Sans oublier un autre fantasme que capitalise le coaching : le travail est le lieu du bien-être. Sifflez pendant que vous travaillez et le balai semble léger si vous pouvez siffler. « Un paradoxe unique dans l’histoire humaine où le travail a toujours été vécu et perçu comme un dur labeur. La vérité est que le travail a toujours été une contrainte. Le travail est un moyen de gagner sa vie et en aucun cas un lieu de satisfaction, comme peuvent l’être les loisirs et les moments d’amitié », insiste Pierre Le Coz.

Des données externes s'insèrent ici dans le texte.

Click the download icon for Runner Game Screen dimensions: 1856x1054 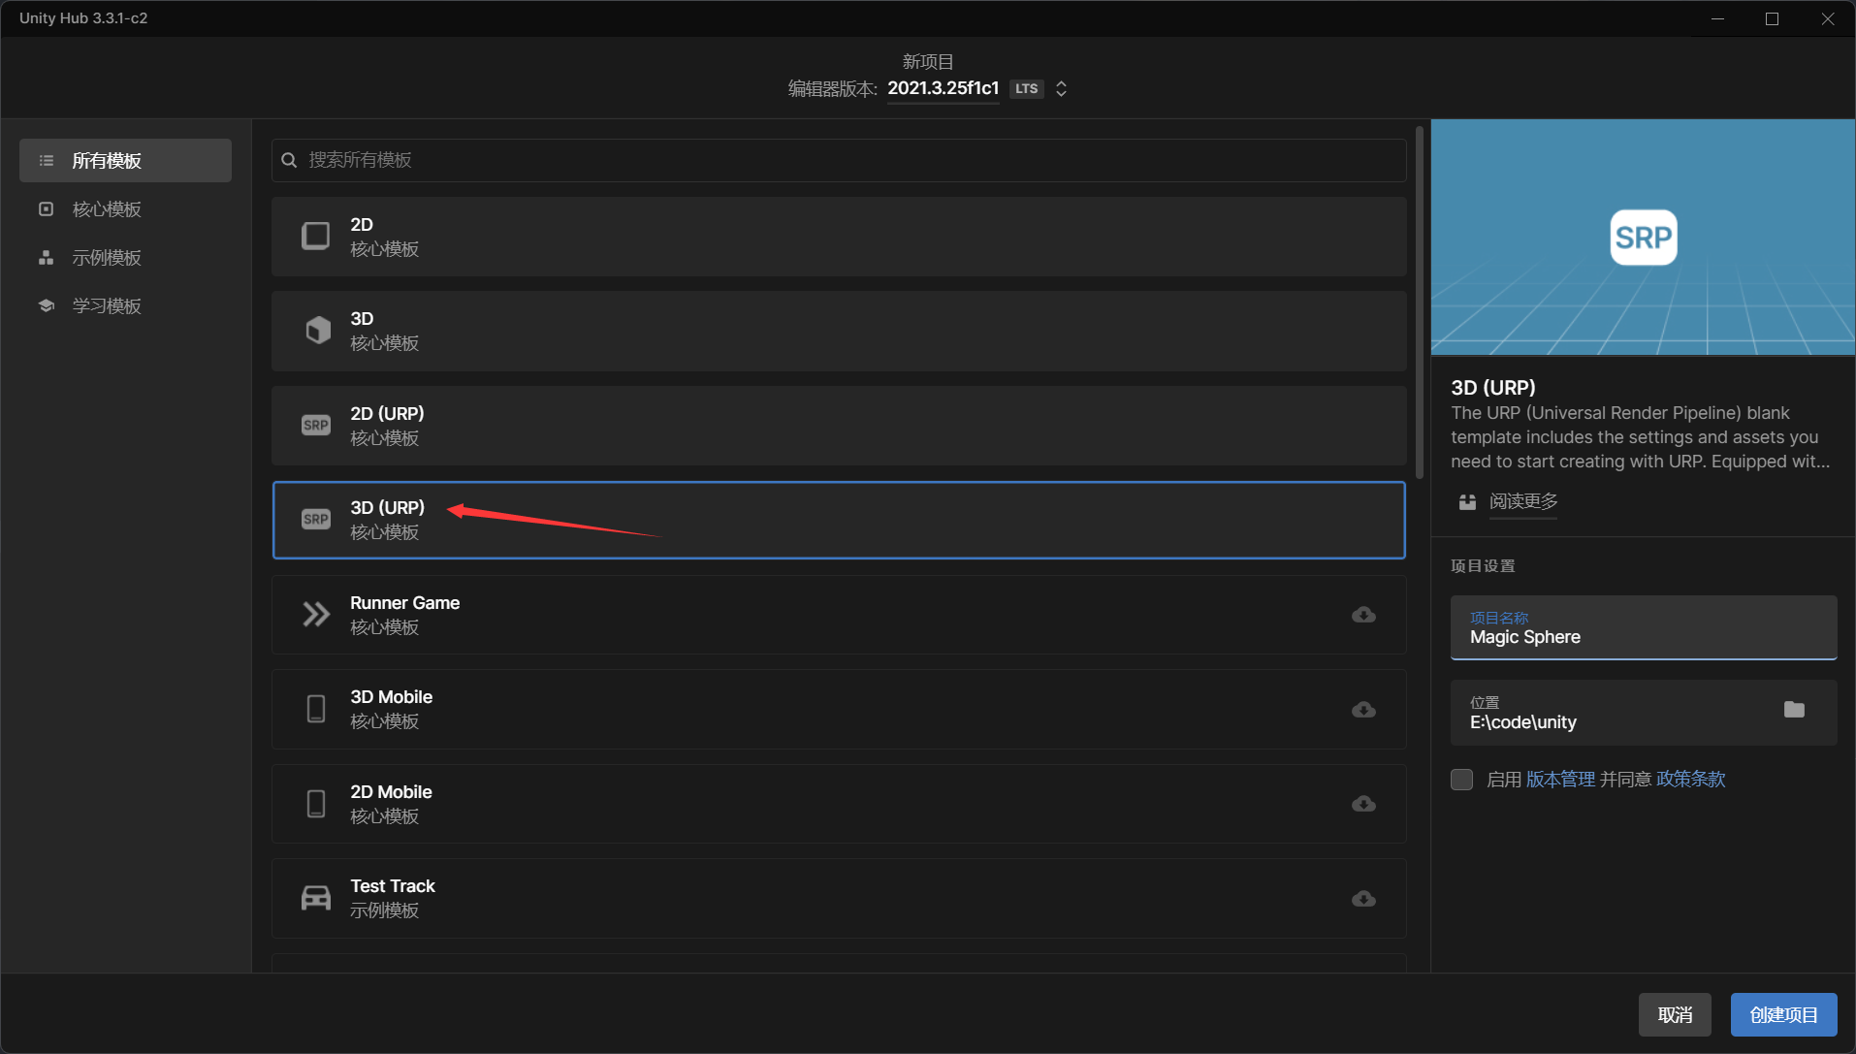tap(1363, 615)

Cependant, certains managers choisissent le coaching personnel, à leurs propres frais, dans une quête pour « faire mieux » ou « être meilleur ». Un œil extérieur pour les guider et les rassurer. « Mais le coaching n’est-il pas le symptôme d’un dysfonctionnement de la société ? », s’interroge le philosophe. Lorsque vous avez des amis, vous n’avez pas besoin d’un coach. « Le coaching reflète le manque d’amitiés, mais aussi le manque de fréquentation des livres qui permettent de développer son propre esprit critique, sa capacité réflexive. Essais de Montaigne, par exemple, ont changé la vie de nombreuses personnes. Heureusement, nos concitoyens cherchent des ressources pour se transformer ailleurs que dans le coaching. » La culture de soi pour chercher des clés de compréhension de soi et du monde dans lequel on vit est la première voie. à travers les moments difficiles de la vie. Mais si nous avons besoin d’un tiers, un psychologue ou un psychiatre serait probablement plus conseillé.